Monday, October 10, 2016

Journal Five-Young

Part I
     I've enjoyed Holding On immensely! I love all of the profiles and what they have to say. However, if I were to choose two profiles to remember forever, they would be Louise H. Greving, from the Grotto of Redemption, and the castle builder, Jim Bishop.
     These profiles struck me, even more so than all of the others, because they both had a message that scared me. Father Greving dedicated himself to a single project for his entire life. I personally have yet to find something that has inspired that type of dedication in me, and that is the part that scares me. I fear that I will never find my calling like that, that I will never find something to dedicate my whole life to. Jim Bishop had also found something to dedicate his life to, but his message scared me in a different way. He admitted that he may never finish his project, and that terrifies me.
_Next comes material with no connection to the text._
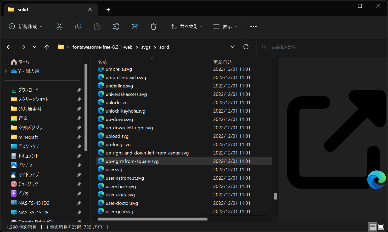Click the Copy icon in toolbar
The width and height of the screenshot is (388, 232).
[x=78, y=26]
I could not imagine putting all of my time, effort, and money into something and never seeing my vision fulfilled.
     These profiles spoke to me about dedication and sacrifice. The fact that both of these men had found their calling inspires fear and a touch of jealousy in me. I've never experienced that feeling of being completely consumed by a drive or desire to make something. And that fact that both of them knew that they might never accomplish their goals struck me as both terrifying and amazing. Even the possibility of failure did not stop them from pursuing their dreams,

Part II
     It was difficult for me to pick just one picture that I liked the most out of this book. It came close, but I chose Dixie Evans' picture. I loved the composition of it. She is dressed in a saucy gown (which, frankly, emphasized the weightiness of her breast) with a boa around her shoulders, leaning up against a wrought iron frame. Her outfit was simply wonderful, so appropriate for her line of work. The boa and the lusty look on her face hark to the old glamour of her life. I think it was a wonderful idea to have her stand slightly to the side so that the viewer could see the filigree of the iron frame--the design highlighted her femininity. I thought that the background, the barren-looking, shrubby wasteland desert, created an intriguing juxtaposition to her glamorous pose. It made me think how she is past her dancing glory days now that she is older. But, she still stands out as a sex symbol in the midst of that dusty landscape.
     I just have to mention my runner ups for favorite picture: Percy Brigham and Jim Bishop. For Brigham, I loved that they used his profile, which is so dynamic and powerful, and the majestic lighting was perfect. I was fond of the wood paneling on the ceiling too. For Bishop's picture, I loved the lines he cut against the sky as he stood on the top of his castle. If you look closely, you can see the designs on the bricks around the top of the tower, which speaks to how much love and detail he put into his work. The photographer left enough room to see a sweeping slope of a mountain on the side which really gave the picture majesty.